--- Aim of the exercise ---
Print all of the items below verbatim, keeping every line as it is.

....................

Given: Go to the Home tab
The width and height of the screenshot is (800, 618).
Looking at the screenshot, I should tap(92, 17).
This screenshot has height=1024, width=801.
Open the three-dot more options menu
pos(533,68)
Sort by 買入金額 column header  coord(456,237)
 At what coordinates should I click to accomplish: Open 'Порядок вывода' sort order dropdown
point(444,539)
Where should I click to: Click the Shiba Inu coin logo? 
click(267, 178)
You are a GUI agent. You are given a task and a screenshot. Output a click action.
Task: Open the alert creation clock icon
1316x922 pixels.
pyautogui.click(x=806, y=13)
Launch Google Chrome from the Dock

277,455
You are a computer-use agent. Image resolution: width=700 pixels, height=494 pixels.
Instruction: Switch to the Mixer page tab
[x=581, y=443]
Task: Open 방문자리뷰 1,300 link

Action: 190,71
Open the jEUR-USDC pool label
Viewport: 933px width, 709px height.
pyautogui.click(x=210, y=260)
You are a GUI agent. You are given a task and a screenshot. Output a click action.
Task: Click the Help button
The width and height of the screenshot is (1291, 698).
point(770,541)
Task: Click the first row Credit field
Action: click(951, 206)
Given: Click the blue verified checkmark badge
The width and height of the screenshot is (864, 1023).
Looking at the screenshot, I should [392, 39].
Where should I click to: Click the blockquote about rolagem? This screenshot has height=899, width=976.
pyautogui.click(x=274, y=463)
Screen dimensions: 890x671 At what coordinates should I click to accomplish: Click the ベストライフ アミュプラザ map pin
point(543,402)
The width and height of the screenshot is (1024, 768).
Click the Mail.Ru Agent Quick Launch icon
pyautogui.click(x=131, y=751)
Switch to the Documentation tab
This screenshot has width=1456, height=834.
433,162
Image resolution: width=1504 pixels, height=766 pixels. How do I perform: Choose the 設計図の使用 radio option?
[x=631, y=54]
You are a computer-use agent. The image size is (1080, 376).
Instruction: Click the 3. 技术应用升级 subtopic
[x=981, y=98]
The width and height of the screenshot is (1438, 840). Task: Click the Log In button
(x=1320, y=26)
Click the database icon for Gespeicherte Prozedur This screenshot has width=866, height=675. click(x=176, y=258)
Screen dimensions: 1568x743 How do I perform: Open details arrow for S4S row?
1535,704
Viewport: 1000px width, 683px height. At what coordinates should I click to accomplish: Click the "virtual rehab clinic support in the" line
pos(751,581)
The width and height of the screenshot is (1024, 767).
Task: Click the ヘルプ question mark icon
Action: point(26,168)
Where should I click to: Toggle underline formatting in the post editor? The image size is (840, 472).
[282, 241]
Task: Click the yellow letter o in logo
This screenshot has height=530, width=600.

....................

--- The solution ---
Given: Go to the Home tab
The width and height of the screenshot is (800, 618).
Looking at the screenshot, I should tap(92, 17).
This screenshot has height=1024, width=801.
Open the three-dot more options menu
pos(533,68)
Sort by 買入金額 column header  coord(456,237)
 At what coordinates should I click to accomplish: Open 'Порядок вывода' sort order dropdown
point(444,539)
Where should I click to: Click the Shiba Inu coin logo? 
click(267, 178)
You are a GUI agent. You are given a task and a screenshot. Output a click action.
Task: Open the alert creation clock icon
1316x922 pixels.
pyautogui.click(x=806, y=13)
Launch Google Chrome from the Dock

277,455
You are a computer-use agent. Image resolution: width=700 pixels, height=494 pixels.
Instruction: Switch to the Mixer page tab
[x=581, y=443]
Task: Open 방문자리뷰 1,300 link

Action: 190,71
Open the jEUR-USDC pool label
Viewport: 933px width, 709px height.
pyautogui.click(x=210, y=260)
You are a GUI agent. You are given a task and a screenshot. Output a click action.
Task: Click the Help button
The width and height of the screenshot is (1291, 698).
point(770,541)
Task: Click the first row Credit field
Action: click(951, 206)
Given: Click the blue verified checkmark badge
The width and height of the screenshot is (864, 1023).
Looking at the screenshot, I should [392, 39].
Where should I click to: Click the blockquote about rolagem? This screenshot has height=899, width=976.
pyautogui.click(x=274, y=463)
Screen dimensions: 890x671 At what coordinates should I click to accomplish: Click the ベストライフ アミュプラザ map pin
point(543,402)
The width and height of the screenshot is (1024, 768).
Click the Mail.Ru Agent Quick Launch icon
pyautogui.click(x=131, y=751)
Switch to the Documentation tab
This screenshot has width=1456, height=834.
433,162
Image resolution: width=1504 pixels, height=766 pixels. How do I perform: Choose the 設計図の使用 radio option?
[x=631, y=54]
You are a computer-use agent. The image size is (1080, 376).
Instruction: Click the 3. 技术应用升级 subtopic
[x=981, y=98]
The width and height of the screenshot is (1438, 840). Task: Click the Log In button
(x=1320, y=26)
Click the database icon for Gespeicherte Prozedur This screenshot has width=866, height=675. click(x=176, y=258)
Screen dimensions: 1568x743 How do I perform: Open details arrow for S4S row?
1535,704
Viewport: 1000px width, 683px height. At what coordinates should I click to accomplish: Click the "virtual rehab clinic support in the" line
pos(751,581)
The width and height of the screenshot is (1024, 767).
Task: Click the ヘルプ question mark icon
Action: point(26,168)
Where should I click to: Toggle underline formatting in the post editor? The image size is (840, 472).
[282, 241]
Task: Click the yellow letter o in logo
This screenshot has height=530, width=600.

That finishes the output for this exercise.